Peygamberler tüm bunlara LA demiştir. Yani Allah'tan başka hiçbir otoriteyi ve düzeni kabul etmiyoruz demişlerdir. Bana göre tüm peygamberler hukukun üstünlüğüne yani; Allah'ın varlığına ve birliğine inanıp, inançlarının gerektirdiği gibi yaşayan örnek insanlar olmuşlardır. Tanrının bize sunduğundan fazlasını istemiyoruz demişlerdir. Biriktirmemeyi, paylaşmayı ve öteki için yaşamayı esas almışlardır.
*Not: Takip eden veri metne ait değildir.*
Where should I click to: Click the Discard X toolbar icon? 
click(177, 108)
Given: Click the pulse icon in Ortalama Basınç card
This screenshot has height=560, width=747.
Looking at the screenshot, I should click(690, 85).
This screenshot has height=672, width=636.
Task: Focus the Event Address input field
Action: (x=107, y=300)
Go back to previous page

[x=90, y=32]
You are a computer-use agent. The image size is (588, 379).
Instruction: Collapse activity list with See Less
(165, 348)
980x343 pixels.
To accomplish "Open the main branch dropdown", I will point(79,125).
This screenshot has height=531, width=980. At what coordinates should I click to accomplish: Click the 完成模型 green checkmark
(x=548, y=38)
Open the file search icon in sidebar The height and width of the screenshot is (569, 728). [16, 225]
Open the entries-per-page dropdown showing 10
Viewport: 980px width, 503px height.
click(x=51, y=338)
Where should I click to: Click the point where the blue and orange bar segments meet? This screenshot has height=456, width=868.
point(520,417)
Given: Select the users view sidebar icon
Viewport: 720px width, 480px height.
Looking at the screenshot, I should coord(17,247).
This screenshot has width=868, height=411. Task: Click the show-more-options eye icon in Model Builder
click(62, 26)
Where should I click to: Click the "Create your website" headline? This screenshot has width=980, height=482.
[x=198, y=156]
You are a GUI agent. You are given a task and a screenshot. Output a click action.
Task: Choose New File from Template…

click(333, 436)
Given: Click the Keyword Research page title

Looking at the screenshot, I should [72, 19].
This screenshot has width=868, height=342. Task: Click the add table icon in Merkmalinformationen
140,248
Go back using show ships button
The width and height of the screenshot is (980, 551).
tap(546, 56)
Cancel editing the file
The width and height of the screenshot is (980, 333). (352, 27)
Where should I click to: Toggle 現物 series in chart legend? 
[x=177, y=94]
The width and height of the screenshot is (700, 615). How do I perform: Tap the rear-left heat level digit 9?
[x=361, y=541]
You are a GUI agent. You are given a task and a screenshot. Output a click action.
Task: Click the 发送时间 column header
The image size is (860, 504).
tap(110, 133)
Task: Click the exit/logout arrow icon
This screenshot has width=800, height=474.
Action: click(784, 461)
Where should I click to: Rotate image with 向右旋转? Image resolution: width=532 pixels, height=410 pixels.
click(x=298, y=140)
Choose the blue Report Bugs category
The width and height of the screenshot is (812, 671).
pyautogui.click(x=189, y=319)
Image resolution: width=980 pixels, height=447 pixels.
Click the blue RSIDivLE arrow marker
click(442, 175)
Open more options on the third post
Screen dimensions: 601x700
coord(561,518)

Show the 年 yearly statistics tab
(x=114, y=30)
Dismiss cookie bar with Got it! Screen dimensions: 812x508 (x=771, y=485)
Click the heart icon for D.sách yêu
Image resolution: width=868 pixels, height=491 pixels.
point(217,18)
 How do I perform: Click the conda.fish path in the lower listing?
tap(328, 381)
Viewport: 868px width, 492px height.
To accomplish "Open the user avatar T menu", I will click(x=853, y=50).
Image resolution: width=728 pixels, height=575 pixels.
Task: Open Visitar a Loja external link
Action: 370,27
Dostum Ebu’l-Kasım dedi ki: “Ey Ensar topluluğu! Siz cahiliye devrinde Allah’a kulluk yapmazken, üzerinize düşeni yapar, malınızı doğru yolda harcar, misafirlere ikramda bulunurdunuz. Fakat Allah size hak dini ve Resulünü gönderdikten sonra, artık mallarınızı biriktirmeye mi başladınız? Mallarınızdan infak ediniz. Zira insanların yırtıcı hayvanların ve kuşların yediği mallarınız sebebiyle size ecir verilecektir.” Bunun üzerini oradakiler dağıldılar ve herkes bahçesini çeviren duvarları yıkarak insanların ve hayvanların geçebileceği geçitler yaptılar. (Et-Terğib; 4/156)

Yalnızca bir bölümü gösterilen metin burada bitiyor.